Compact luxury crossover SUV

The Mercedes-Benz GLK-Class (model code X204) is a compact luxury crossover SUV produced from 2008 to 2015, debuting at the 2008 Beijing Auto Show. The name GLK is an acronym for Geländewagen Luxus Kompaktklasse, taking its name from the larger Mercedes-Benz GL-Class, which in turn was named after the G-Wagen or Geländewagen. Thus, the GL is the luxury-oriented version of the G, and GLK is the compact version of the GL.

In 2015, the GLK-Class was replaced by the GLC as per the revised nomenclature adopted by the brand. Under this scheme, SUVs use the base name "GL", followed by the model's placement in Mercedes-Benz hierarchy. The "G" is for Geländewagen (German for off-road vehicle) and alludes the long-running G-Wagen. This is followed by the letter "L" that acts as a linkage with the letter "C"—the GLC being the SUV equivalent to the C-Class.

==Concept models==
Two concept vehicles appeared in 2008: The Vision GLK Freeside and the Vision GLK Townside. The former was designed to handle light off-road duty, while the latter was intended for exclusively on-road driving.

The Freeside incorporated design aspects of the original Mercedes-Benz G-Class with typical design features from the contemporary Mercedes-Benz passenger car range. The concept included a 2.2-litre BlueTec four-cylinder Diesel engine rated at 170 PS, 7G-Tronic seven-speed automatic transmission, 4Matic all-wheel drive, anticipatory Pre-Safe safety concept and the Intelligent Light System (ILS), Command APS infotainment centre, a rear-seat entertainment system with two screens and Thermotronic 3-zone automatic climate control, Agility Control suspension. The vehicle was unveiled in 2008 Detroit Auto Show.

==Production model==
The vehicle's design was heavily influenced by the Mercedes-Benz C-Class.

The GLK-Class shares the C-Class W204 platform, and production plans continued after the demise of the similar Smart Formore. The vehicle was unveiled in Auto China 2008.

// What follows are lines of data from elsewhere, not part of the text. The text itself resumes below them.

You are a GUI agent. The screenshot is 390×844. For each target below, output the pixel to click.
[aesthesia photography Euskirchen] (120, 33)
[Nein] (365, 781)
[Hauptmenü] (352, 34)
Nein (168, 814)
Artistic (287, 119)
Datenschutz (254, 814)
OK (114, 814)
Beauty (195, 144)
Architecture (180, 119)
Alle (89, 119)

European models went on sale on June 30, 2008, with deliveries beginning in the autumn the same year. Early German models included GLK 220 CDI 4Matic BlueEfficiency, GLK 320 CDI 4Matic, GLK 280 4Matic, GLK 350 4Matic. GLK Edition 1 models are based on V6 engine models, but include exterior sports package, 20-inch wheels, Easy-Pack tailgate and specially coloured privacy glass in the rear compartment, interior sports package, black/white nappa leather seats from the designo range, AMG multifunction leather steering wheel, a black roof lining, exclusive aluminium trim elements and the Command APS system, calcite white body colour.

GLK 220 CDI BlueEfficiency, GLK 220 CDI 4Matic BlueEfficiency, GLK 300 4Matic, GLK 250 CDI 4Matic BlueEfficiency were introduced in 2009.

At launch in Germany and North America, the car was offered in all-wheel drive only, though a rear-wheel drive only version was added to the range.

The GLK-Class was not sold in RHD markets, such as the United Kingdom and Australia, due to a driveshaft used to operate the front wheels on 4WD versions of the GLK. It is positioned such that it occupies the same space as the steering column for RHD models, and as such the two configurations are not compatible with each other.

===Vision GLK Bluetec Hybrid (2008)===

A concept vehicle demonstrating a Bluetec engine with hybrid module was developed. It includes a four-cylinder Bluetec Diesel engine, maximum 160 Nm electric motor, Alubeam Blue body colour, 20-inch light-alloy wheels, black leather upper dashboard upholstery, Command APS central display, Agility Control suspension.

The vehicle was unveiled at the 2008 Geneva Motor Show.

===2008 SEMA concepts (2008)===

Mercedes-Benz USA partnered with four tuners to develop custom designs based on the upcoming 2010 GLK-Class vehicles, as part of the US launch of GLK-Class SUV in 2009.

The Urban Whip is a white roadster built by Boulevard Customs, NBS Performance. Based on the GLK 350 4Matic, it included custom-made wide-body kit developed with RoBrady Design, body lowered by 64mm with custom lowering springs, 26-inch Asanti AF 150 chrome wheels with custom black accents and 295/25 ZR26 Pirelli Scorpion tires, front and rear Brembo performance brake kit with 381mm 2-piece floating rotors and 8-pot front callipers and 344mm 2-piece floating rotors with 4-piston rear callipers, 5.7 kW custom stereo system with eight HD amps and six new JL Audio 13TW5 flat subwoofers.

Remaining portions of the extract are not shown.